Corresponding author: Dong Duan, Department of Nuclear Medicine, Chongqing General Hospital, No. 118 Xingguang Avenue, Liangjiang New Area, Chongqing 400700, China. duandong26@163.com
Received: February 2, 2026 Revised: March 6, 2026 Accepted: April 1, 2026 Published online: May 24, 2026 Processing time: 108 Days and 3.1 Hours
Abstract
BACKGROUND
Treatment options for radioiodine-refractory differentiated thyroid cancer (RAIR-DTC) remain severely limited once resistance to first-line multikinase inhibitors, such as sorafenib, develops. Although the novel multikinase inhibitor anlotinib is approved for progressive RAIR-DTC, its combination with cytotoxic chemotherapy followed by maintenance therapy has not yet been reported. We present this case to introduce an undocumented salvage strategy utilizing anlotinib and albumin-bound paclitaxel. This report contributes a promising therapeutic alternative to the medical literature for this difficult-to-treat, sorafenib-resistant population.
CASE SUMMARY
We report the case of a 56-year-old woman who presented with worsening respiratory symptoms due to progressive pulmonary metastases and recurrent pleural effusion. She was diagnosed with RAIR-DTC. Despite prior thyroidectomy, three courses of radioactive iodine therapy, and first-line sorafenib, her disease progressed rapidly with enlarging structural lesions and rising thyroglobulin (Tg) levels. Following a multidisciplinary review, she received urgent salvage intervention. Sorafenib was replaced by anlotinib (12 mg daily, days 1 to 14 every 21 days) combined with albumin-bound paclitaxel (100 mg on days 1, 8, and 15) as induction, followed by anlotinib monotherapy maintenance. Consequently, pulmonary lesions and pleural effusion markedly regressed, achieving a confirmed partial response per RECIST version 1.1. Serum Tg decreased from 106.28 ng/mL to 31.89 ng/mL. She has maintained a progression-free survival exceeding 38 months with tolerable adverse effects.
CONCLUSION
Anlotinib combined with albumin-bound paclitaxel, followed by anlotinib maintenance, may represent a promising salvage strategy for sorafenib-refractory RAIR-DTC, which warrants further investigation in larger prospective trials.
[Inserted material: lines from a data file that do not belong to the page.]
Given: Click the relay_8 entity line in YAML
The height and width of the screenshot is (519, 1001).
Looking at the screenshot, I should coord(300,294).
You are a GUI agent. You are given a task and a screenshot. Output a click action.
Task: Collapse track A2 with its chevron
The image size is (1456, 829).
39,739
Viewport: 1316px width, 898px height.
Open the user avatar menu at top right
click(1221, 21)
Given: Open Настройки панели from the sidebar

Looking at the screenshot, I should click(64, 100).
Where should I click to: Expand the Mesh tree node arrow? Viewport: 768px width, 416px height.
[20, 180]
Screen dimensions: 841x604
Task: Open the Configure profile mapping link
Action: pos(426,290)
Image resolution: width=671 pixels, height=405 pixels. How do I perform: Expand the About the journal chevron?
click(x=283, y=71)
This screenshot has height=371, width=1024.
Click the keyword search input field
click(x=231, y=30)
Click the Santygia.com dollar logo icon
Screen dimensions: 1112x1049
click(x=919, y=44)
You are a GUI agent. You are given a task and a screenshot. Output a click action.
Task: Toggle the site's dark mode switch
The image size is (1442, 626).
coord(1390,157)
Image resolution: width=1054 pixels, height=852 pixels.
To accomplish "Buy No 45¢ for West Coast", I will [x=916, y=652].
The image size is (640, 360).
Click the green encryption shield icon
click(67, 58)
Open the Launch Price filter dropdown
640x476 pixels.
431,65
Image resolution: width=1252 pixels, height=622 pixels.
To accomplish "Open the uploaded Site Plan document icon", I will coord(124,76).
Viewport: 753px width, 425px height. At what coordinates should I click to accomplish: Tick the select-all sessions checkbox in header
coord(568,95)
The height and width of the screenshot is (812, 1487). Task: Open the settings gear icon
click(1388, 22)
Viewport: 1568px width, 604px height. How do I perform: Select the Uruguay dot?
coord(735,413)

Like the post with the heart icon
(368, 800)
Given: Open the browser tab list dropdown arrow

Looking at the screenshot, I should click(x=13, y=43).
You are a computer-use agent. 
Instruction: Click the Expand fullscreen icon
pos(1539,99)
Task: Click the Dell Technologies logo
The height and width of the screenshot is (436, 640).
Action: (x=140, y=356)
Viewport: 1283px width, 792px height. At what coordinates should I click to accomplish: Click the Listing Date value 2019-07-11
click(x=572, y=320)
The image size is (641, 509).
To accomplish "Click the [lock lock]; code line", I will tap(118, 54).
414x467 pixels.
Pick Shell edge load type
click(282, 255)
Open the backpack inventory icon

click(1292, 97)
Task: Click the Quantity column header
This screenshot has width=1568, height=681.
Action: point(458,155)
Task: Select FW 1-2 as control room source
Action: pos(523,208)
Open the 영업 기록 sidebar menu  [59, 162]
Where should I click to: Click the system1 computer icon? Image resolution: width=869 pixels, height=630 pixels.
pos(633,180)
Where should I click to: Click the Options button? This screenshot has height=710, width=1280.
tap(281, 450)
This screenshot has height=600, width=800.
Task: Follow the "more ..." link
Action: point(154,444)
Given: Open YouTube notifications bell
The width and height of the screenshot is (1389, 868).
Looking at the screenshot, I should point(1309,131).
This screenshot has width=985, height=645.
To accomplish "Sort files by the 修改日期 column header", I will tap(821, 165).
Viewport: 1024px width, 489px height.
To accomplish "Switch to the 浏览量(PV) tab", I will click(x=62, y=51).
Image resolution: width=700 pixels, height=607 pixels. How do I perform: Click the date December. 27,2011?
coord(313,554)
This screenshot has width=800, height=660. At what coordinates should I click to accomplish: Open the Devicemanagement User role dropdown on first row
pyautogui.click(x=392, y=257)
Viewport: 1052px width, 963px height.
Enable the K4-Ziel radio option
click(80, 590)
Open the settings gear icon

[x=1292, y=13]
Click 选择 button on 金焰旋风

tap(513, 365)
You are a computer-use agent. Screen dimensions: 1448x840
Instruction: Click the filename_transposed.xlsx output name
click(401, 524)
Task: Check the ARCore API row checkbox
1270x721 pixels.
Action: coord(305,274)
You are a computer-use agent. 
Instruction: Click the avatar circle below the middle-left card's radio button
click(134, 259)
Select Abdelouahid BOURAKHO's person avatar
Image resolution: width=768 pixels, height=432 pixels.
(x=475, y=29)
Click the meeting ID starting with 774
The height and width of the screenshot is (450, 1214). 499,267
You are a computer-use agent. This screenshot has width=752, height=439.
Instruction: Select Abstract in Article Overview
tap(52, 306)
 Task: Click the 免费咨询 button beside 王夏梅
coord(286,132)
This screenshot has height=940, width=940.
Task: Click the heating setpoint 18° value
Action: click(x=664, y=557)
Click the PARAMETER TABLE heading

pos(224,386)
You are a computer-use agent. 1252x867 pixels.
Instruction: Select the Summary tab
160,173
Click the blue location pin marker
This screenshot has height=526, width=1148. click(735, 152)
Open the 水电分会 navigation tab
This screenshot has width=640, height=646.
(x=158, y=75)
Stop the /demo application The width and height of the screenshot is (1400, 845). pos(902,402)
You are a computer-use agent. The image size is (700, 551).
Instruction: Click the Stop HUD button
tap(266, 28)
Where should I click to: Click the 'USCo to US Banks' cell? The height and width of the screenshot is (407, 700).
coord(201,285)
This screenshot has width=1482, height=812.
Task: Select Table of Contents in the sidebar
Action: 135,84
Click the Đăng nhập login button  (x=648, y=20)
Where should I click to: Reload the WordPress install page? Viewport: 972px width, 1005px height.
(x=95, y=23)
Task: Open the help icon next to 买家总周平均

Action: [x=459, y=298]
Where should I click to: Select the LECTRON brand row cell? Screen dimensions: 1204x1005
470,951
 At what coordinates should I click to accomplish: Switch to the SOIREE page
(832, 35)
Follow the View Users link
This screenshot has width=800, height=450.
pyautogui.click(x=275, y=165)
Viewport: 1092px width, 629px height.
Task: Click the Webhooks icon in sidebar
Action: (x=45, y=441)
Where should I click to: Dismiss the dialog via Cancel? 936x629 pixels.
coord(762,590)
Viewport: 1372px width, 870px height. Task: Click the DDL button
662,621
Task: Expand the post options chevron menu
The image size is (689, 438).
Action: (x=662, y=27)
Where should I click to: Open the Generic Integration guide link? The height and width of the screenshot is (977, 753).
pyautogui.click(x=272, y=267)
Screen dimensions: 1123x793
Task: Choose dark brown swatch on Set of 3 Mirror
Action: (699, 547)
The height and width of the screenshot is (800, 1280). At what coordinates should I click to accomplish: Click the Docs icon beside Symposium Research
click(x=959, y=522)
Core Tip: Effective salvage treatments for radioiodine-refractory differentiated thyroid cancer (RAIR-DTC) following sorafenib failure remain severely limited. This case report presents an innovative combination and maintenance strategy. By employing anlotinib plus albumin-bound paclitaxel as induction therapy to potentially promote vascular normalization and enhance cytotoxic drug delivery, followed by anlotinib maintenance, a patient with metastatic RAIR-DTC achieved a confirmed partial response. With manageable toxicity and progression-free survival exceeding 38 months, this case suggests that the anlotinib-based regimen may provide durable disease control and warrants further prospective evaluation in patients who have exhausted first-line multikinase inhibitors.